La OMPI ha adoptado una decisión sobre el litigio por el nombre de dominio “entradas.es“. Como todo procedimiento de arbitraje, queda supeditado a la jurisdicción ordinaria y no cabe duda de que el tema terminará en los Juzgados. Mientras tanto seguirá el dominio en manos de su antiguo y -en principio- legítimo propietario, al igual que ocurrió con el dominio ronaldinho.com.

El dominio “entradas.es” será transferido, por la decisión del panelista, a la empresa Transacciones Internet de Comercio Electrónico, S.A.

La parte demandante, Transacciones Internet de Comercio Electrónico, S.A., basaba sus pretensiones en la titularidad de las marcas entradas.com y entradas.es, que además cuenta con otros dominios relacionados con las entradas (como son entradas.com, entradas.net, cinentradas.com, etc.) y sobre todo en la mala fe de la parte demandada porque conocía de la existencia previa y notoria del dominio entradas.com y su interés de lucrarse atrayendo usuarios a su web.

Por otro lado la parte demandada entiende que el dominio es un genérico, que en la actualidad todavía se está desarrollando el portal y que en ningún caso ha habido mala fe en el registro del nombre de dominio y que la parte demandante no ha podido demostrar dicha mala fe.

El panelista concluye la decisión reconociendo:

1º Que existe una evidente identidad entre las marcas registradas y los nombres de dominio.

2º Que el demandado no ha demostrado que exista un derecho e interés legítimo.

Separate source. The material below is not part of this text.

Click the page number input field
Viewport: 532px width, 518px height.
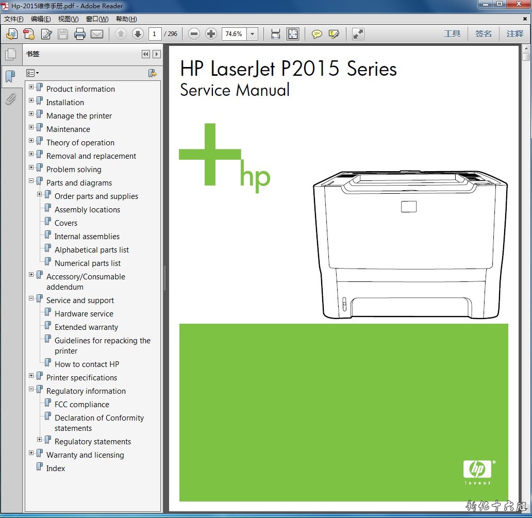[x=155, y=34]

En este caso no le ha servido como prueba los documentos aportados por el demandado en los que se establecían los planes de desarrollo del nombre de dominio.

3º La mala fe en el registro. El panelista a través de una afirmación categórica establece que “queda patente que el demandado ha adquirido el nombre de dominio fundamentalmente con el fin de atraer, con ánimo de lucro, a usuarios de Internet a su página web perturbando a su vez la actividad comercial de la Demandada, al crear confusión en el consumidor”. “Para el experto resulta altamente probable que la demandada al momento de solicitar el nombre de dominio en disputa haya tenido conocimiento de los derechos e intereses legítimos en que la demandante ha amparado su pretensión en este procedimiento”.

Estoy completamente de acuerdo con Jorge Campanillas (esta vez ha sido mi fuente para esta noticia) en que los términos “altamente probable” es algo jurídicamente indeterminado y muy subjetivo. ¿Qué opináis vosotros?